Fig. 4.1
The mouse uterus shows distinct endometrial (E), inner circular (IC) and outer longitudinal (OL) myometria layers that are separated by a loosely packed vascular layer (V) (haematoxylin and eosin)
Fig. 4.2
Haematoxylin and eosin section of the human myometrium showing the lack of distinct muscle layers
There is growing evidence for the role of myometrial stem cells particularly in relation to uterine growth in pregnancy [11]. Clonal smooth muscle and fibroblast proliferation has been shown in relation to fibroids [12] but the relevance of this to regional myometrial zonation or to the development of adenomyosis remains speculative.
The Inner Myometrium or Myometrium Junctional Zone
There is evidence that the inner myometrium develops earlier in utero and is visible before week 21 of gestation compared to the outer myometrium which only appears after 24 weeks of gestation [13]. In contrast to the well-defined circular and longitudinal layers found in rodents (Fig. 4.1) and in many other species, the microanatomy of the human uterus is complex. Confusion arises from the observation that the subserosal myometrium appears to be different to the inner myometrium. The outer myometrium contains large blood vessels with their own smooth muscle cell coat and sensory neurones that are under hormonal influence. The question arises as to whether there are distinct functions for the inner and outer myometrial layers and how the two layers are differentially regulated or affected by the presence of commonly encountered diseases such as adenomyosis and fibroids. The inner myometrium close to the endometrial junction exhibits higher cellular density compared to the outer myometrium and also higher nuclear area [14], and that the transition from the inner to the outer myometrium is gradual with no clear demarcation [14].
It is thought that the inner myometrium is responsible for supporting sperm transport and the retention of the blastocyst prior to implantation. The inner myometrium may also have a role in aiding the separation of endometrial functionalis [15] and possibly in the regulation of uterine blood loss during menstruation [16].
In rodent pregnancy the two muscle layers have clear and different roles. The circular muscle is responsible for maintaining the fetal units as separate entities and assisting with parturition [17] whilst the longitudinal muscle aids the correct positioning of the fetal units within the uterus and retraction of the cervix towards the oviducts during parturition.

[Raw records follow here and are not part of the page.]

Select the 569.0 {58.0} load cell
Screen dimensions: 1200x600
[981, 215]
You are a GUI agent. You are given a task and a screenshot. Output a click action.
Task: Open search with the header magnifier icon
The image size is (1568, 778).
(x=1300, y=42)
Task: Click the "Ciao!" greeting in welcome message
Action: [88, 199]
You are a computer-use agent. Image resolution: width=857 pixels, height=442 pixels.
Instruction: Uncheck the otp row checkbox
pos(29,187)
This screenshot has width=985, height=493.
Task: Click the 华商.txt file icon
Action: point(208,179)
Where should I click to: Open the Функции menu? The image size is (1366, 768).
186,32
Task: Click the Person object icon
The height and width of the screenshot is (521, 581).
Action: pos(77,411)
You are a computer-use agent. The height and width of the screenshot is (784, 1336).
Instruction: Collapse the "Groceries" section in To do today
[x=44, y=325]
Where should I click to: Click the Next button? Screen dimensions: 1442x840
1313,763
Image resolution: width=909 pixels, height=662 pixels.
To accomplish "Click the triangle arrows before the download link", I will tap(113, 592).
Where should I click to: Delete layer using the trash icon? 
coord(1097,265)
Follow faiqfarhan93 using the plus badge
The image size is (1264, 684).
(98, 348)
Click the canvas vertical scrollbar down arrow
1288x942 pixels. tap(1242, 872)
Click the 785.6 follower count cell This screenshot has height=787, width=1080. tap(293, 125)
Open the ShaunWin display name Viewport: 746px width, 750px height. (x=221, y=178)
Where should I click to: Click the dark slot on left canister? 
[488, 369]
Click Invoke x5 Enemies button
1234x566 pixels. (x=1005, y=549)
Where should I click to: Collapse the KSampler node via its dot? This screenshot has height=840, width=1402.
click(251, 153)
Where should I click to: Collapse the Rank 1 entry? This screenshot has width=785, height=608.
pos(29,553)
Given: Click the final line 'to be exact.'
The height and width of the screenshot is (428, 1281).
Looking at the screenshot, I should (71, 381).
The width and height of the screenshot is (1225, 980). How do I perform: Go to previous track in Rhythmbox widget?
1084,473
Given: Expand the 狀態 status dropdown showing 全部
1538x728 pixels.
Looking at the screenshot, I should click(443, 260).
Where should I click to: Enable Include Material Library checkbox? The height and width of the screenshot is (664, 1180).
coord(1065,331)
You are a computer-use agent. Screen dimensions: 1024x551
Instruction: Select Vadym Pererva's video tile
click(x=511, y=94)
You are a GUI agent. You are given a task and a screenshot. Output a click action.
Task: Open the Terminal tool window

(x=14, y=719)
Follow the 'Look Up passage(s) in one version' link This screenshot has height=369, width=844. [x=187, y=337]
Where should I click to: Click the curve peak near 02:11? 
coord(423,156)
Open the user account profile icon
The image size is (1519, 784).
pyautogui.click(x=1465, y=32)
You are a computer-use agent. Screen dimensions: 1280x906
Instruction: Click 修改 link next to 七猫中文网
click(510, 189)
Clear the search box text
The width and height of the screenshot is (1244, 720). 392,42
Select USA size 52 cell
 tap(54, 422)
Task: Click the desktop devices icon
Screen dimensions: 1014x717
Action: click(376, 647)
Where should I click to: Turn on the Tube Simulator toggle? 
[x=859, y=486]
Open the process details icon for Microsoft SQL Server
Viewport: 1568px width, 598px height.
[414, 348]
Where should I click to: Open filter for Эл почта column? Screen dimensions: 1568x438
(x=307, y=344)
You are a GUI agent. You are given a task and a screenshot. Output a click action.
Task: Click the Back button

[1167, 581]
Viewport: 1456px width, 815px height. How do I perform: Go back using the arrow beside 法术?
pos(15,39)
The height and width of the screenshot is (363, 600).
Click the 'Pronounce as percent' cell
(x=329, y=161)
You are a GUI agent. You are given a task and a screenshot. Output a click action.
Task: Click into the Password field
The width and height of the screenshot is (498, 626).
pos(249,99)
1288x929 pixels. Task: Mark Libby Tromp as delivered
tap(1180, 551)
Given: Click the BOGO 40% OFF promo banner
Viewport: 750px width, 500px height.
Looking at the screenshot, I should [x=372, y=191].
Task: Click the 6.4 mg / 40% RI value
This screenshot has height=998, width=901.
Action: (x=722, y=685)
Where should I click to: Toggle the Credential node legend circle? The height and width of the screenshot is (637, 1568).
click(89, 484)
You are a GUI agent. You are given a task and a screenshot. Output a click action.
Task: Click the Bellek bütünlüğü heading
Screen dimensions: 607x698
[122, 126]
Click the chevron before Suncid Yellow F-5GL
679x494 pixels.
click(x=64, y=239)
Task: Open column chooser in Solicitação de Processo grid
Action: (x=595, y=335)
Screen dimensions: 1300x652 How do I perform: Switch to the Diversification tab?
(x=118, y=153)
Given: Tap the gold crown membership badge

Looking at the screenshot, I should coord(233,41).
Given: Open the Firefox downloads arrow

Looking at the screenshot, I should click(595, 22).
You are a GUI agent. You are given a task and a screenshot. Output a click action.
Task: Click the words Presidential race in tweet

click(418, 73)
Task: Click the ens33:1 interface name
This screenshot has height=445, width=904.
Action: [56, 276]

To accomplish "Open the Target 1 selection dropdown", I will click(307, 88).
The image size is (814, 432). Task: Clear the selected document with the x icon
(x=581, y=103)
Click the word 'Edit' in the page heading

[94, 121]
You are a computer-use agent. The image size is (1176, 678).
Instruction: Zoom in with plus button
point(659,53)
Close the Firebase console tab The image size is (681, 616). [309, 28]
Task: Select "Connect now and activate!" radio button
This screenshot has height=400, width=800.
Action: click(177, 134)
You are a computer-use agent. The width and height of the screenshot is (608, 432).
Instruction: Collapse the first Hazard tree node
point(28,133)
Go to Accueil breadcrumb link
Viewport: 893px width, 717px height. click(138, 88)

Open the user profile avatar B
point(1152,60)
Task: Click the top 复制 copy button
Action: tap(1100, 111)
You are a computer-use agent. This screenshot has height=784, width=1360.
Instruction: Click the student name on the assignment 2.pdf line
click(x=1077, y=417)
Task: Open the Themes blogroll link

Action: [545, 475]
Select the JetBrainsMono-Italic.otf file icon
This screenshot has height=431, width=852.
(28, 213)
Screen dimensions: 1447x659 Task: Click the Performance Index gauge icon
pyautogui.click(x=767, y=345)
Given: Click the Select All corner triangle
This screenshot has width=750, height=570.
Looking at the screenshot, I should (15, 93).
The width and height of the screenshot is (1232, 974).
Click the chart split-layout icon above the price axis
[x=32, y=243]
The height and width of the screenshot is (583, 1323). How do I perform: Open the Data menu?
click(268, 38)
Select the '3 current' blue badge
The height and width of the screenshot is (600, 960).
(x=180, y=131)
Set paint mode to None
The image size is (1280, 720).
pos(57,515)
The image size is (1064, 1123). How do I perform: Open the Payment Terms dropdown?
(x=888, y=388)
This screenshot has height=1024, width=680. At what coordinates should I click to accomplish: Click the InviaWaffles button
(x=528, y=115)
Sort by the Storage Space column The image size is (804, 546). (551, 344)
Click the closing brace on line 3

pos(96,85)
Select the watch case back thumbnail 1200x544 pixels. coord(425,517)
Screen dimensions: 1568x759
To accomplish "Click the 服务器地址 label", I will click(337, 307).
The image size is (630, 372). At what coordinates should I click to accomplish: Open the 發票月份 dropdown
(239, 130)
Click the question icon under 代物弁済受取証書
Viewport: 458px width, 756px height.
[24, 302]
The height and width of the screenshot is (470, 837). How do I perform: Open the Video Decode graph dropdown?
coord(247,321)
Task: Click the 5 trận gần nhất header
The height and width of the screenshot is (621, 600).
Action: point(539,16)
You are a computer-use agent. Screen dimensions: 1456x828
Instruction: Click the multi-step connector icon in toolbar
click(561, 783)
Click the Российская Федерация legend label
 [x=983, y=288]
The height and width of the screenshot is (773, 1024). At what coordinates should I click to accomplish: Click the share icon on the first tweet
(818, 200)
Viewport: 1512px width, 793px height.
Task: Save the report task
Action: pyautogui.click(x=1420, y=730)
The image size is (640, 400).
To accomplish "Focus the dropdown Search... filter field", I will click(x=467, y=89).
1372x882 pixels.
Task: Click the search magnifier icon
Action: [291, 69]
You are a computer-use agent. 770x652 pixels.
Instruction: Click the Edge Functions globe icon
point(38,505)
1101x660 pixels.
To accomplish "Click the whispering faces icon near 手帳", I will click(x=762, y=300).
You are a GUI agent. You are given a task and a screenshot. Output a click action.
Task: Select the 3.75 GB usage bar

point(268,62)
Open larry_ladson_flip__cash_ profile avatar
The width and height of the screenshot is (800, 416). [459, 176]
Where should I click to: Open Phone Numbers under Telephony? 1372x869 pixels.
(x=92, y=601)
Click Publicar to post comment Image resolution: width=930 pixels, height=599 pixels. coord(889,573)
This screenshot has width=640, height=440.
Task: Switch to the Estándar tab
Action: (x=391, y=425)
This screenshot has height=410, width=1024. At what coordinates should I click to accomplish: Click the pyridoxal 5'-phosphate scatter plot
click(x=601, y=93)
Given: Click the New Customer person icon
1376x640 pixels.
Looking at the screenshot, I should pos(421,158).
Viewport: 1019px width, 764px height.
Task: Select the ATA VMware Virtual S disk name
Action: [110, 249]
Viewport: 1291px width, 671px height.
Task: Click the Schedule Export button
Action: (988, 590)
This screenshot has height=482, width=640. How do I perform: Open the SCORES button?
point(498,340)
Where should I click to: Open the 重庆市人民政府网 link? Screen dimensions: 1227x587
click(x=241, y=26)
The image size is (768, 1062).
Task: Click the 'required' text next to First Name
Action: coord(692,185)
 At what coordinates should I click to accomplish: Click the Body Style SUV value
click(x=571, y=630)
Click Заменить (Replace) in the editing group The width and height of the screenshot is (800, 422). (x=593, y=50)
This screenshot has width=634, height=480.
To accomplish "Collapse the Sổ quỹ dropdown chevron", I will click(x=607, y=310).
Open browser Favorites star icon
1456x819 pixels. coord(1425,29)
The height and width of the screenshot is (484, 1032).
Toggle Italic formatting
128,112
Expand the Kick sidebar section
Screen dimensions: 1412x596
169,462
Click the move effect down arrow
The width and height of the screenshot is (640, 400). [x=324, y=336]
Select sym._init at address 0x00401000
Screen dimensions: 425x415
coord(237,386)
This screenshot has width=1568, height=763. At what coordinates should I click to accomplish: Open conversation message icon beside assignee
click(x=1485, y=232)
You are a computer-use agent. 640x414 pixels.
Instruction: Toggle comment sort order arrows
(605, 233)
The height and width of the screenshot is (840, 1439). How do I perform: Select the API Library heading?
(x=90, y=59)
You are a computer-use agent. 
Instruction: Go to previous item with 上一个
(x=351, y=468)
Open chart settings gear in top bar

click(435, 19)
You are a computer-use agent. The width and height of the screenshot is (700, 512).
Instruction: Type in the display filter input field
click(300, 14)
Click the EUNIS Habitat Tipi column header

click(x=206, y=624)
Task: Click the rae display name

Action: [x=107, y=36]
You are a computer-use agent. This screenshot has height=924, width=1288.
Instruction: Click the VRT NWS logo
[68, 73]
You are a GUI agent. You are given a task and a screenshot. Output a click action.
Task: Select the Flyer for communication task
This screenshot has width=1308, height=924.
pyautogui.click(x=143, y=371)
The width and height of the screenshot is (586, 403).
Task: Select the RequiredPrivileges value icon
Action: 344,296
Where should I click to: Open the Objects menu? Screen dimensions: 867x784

The Myometrium and Sperm Transport
It has been suggested that the inner myometrium of the non-pregnant uterus (in rodents and human) aids sperm transport from the region of the cervix [15, 18]. This may be triggered by prostaglandins and other inflammatory mediators in the ejaculate. The resulting sporadic contractions of the inner myometrium create negative intra-uterine pressures that draws the sperm into the uterine cavity where it binds to pinopodes on endometrial epithelial cells [19]. Sexual stimulation and the release of oxytocin results in more coordinated and forceful uterine contractions creating a peristaltic wave from the cervix towards the oviduct and these contractions position the sperm closer to the oviduct where a relatively small number migrate for fertilisation to take place [20].
An alternative mechanism postulates that, in the female, an intrinsic contractile feedback response during intercourse increases the stimulation of the purinergic and neurotrophin-sensitive neurones that innervate the outer myometrium. This, in turn, stimulates the entire uterus to contract and thus move sperm towards the oviduct. Simultaneously, the release of mediators associated with ‘pleasure’ stimulates the basal cilial receptors which aid sperm progression in the oviduct from the isthmus to the ampulla. Endocannabinoids, which increase ciliary beat frequency and sperm motility in vitro, may have a role in this process [21]. A similar mechanism may be involved in retrograde uterine transport of endometrial tissue during menstruation and this may be a factor in the pathogenesis of endometriosis [22].
The Myometrium During Pregnancy
The uterus is a unique organ in that its primary role of holding and nurturing the developing fetus is concerned with the preservation of the species rather than the survival of the individual. For pregnancy to be successful, the process requires coordinated sequential changes. The changes that occur in the myometrium during the earlier synthetic stage of pregnancy are relatively slow when compared to the changes associated with the contractile stage that occurs at the end of pregnancy and during the perinatal period.
Synthetic Stage
The uterus adapts to all stages of fetal development from implantation to term. In the rodent, fluctuations in muscle tension in the outer longitudinal muscle layer space the blastocysts along the length of the tubular uteri [23], a process that may be influenced by blastocysts. Mediators, such as the lipid-like substance released by blastocysts that inhibits the local expression of the endocannabinoid catalytic enzyme fatty acid amide hydrolase (FAAH) at the implantation site [24] leading to an increase in endocannabinoids at the implantation site are suggested to play a key role [25]. Myometrial receptors for endocannabinoids inhibit myocyte contraction [26, 27], suggesting that focal relaxation of the smooth muscle fibres at the point of implantation but relatively higher levels of contraction between implantation sites assist in the correct positioning of the blastocysts along the length of the uteri. In species that are confined to mainly singleton pregnancies, evidence for the induction of FAAH or decrease of endocannabinoids at the site of implantation is currently lacking [28].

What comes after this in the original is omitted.